Even in my most enthusiastic cooking moments, and in spite of how delicious they sound, I cannot imagine slicing open some good raisins, sandwiching them together with a mixture of herbs, and frying them.
These intriguing treats are called ‘dropt razins’ –I have yet to develop a theory about the name (they are ‘dropped’ into the pan?) - and instructions for making them appears in John Murrell’s New Booke of Cookerie published in 1617. The recipe references the ‘foresaid stuff’ in the previous recipe, which also sounds most deliciously interesting, so I give you both:
To make French puffes with greene Hearbes.
Take Spinage, Parsley, Endive, a sprigge or two of Savory: mince them very fine: season them with Nutmeg, Ginger, and Sugar. Wet them with Egges, according to the quantitie of the Hearbes, more or lesse.
Then take the coare of a Lemmon, cut it in round slices very thinne: put to every slice of your Lemmon one spoonful of this stuffe. Then frye it with sweet Lard in a frying-panne as you fry Egges, and serve them with sippets, or without, sprinkle them eyther with White-wine or Sacke, or any other Wine, saving Rennish-wine.
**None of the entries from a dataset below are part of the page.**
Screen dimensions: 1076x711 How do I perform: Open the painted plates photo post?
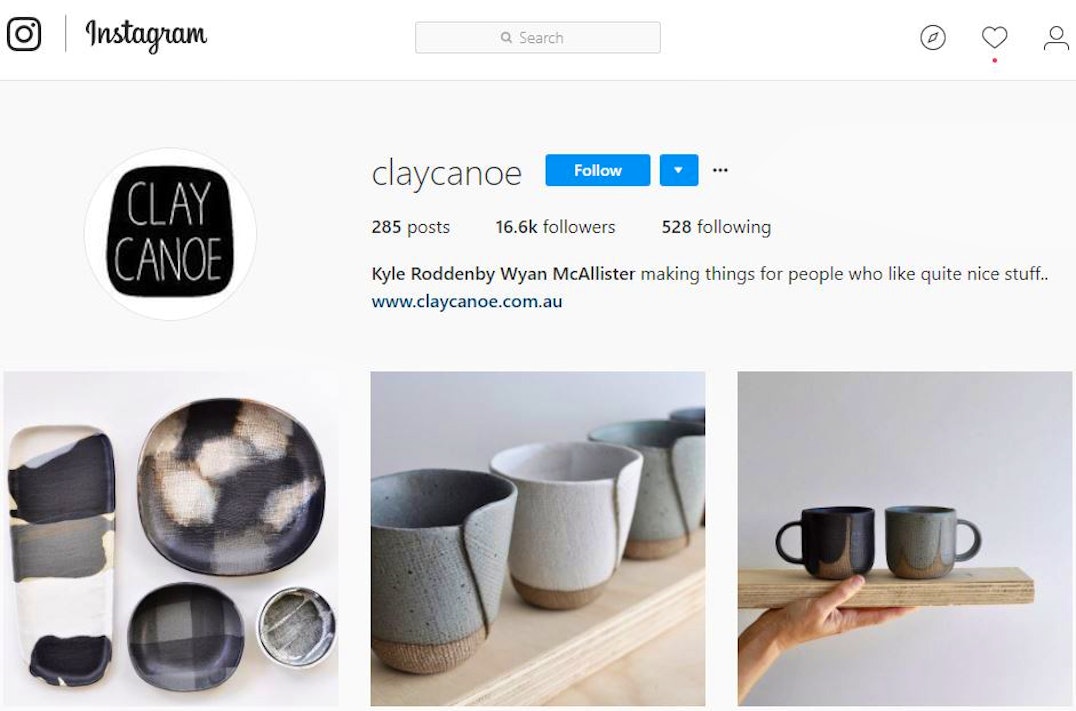pos(171,539)
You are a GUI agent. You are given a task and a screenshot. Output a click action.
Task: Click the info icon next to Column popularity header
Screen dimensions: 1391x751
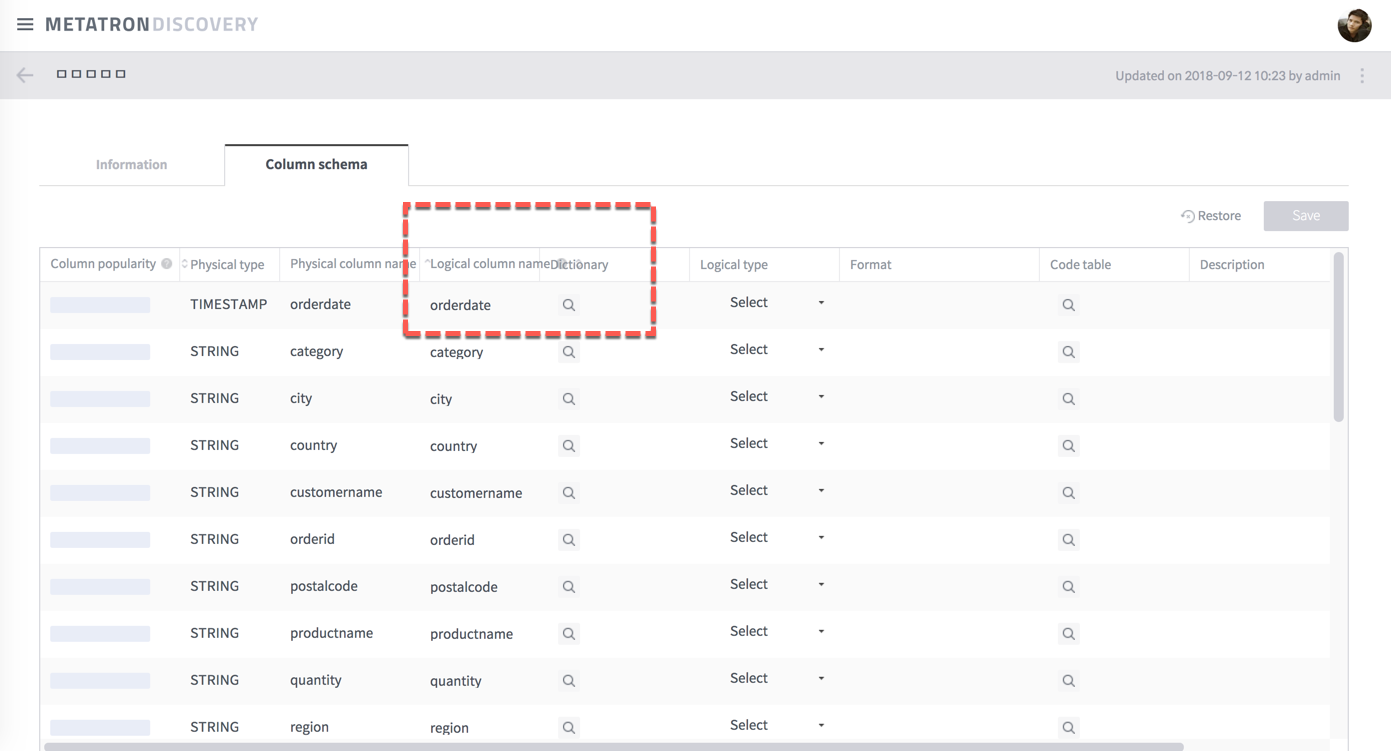tap(166, 263)
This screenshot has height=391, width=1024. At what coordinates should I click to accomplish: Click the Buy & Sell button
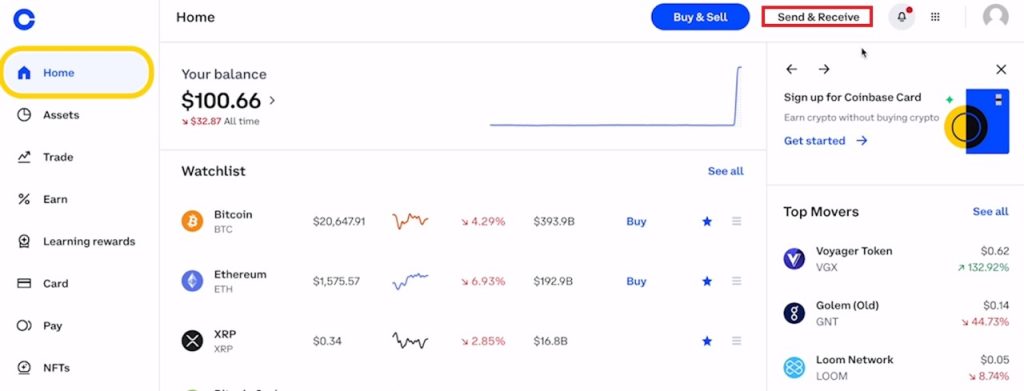(x=700, y=17)
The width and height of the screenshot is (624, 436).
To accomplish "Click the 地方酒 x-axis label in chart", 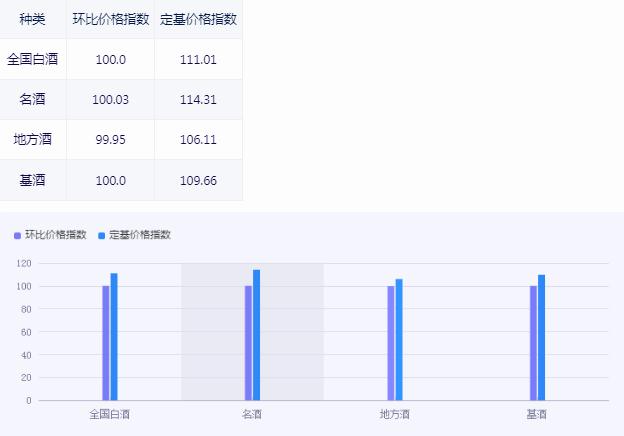I will tap(394, 414).
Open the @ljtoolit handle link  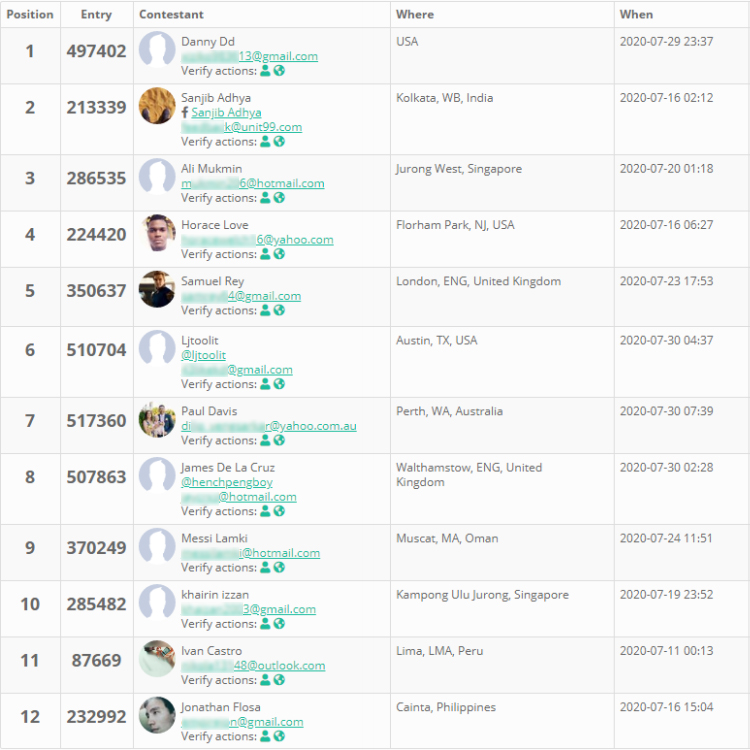click(203, 355)
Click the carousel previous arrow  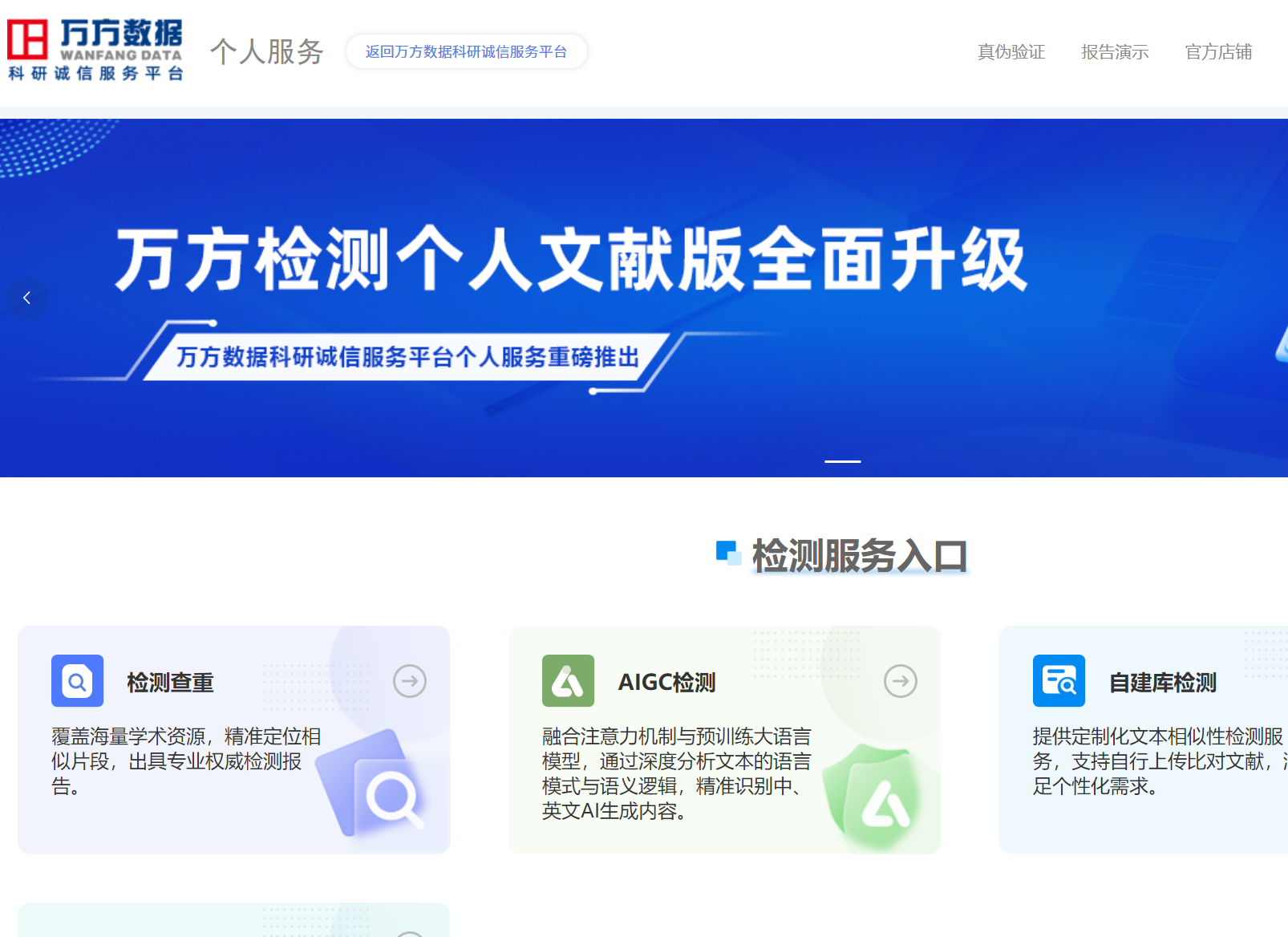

Serve them eyther at Dinner or Supper.
Take the fairest Razins of the Sun, slit them on one side: lay them open, as round and broad as you can. Then take the aforesaid hearbs mint and seasoned, and lay betwixt two razins as many as you can close between them. Take half a spoonful of the foresaid stuffe that you fryed your Lemons with: frye them browne.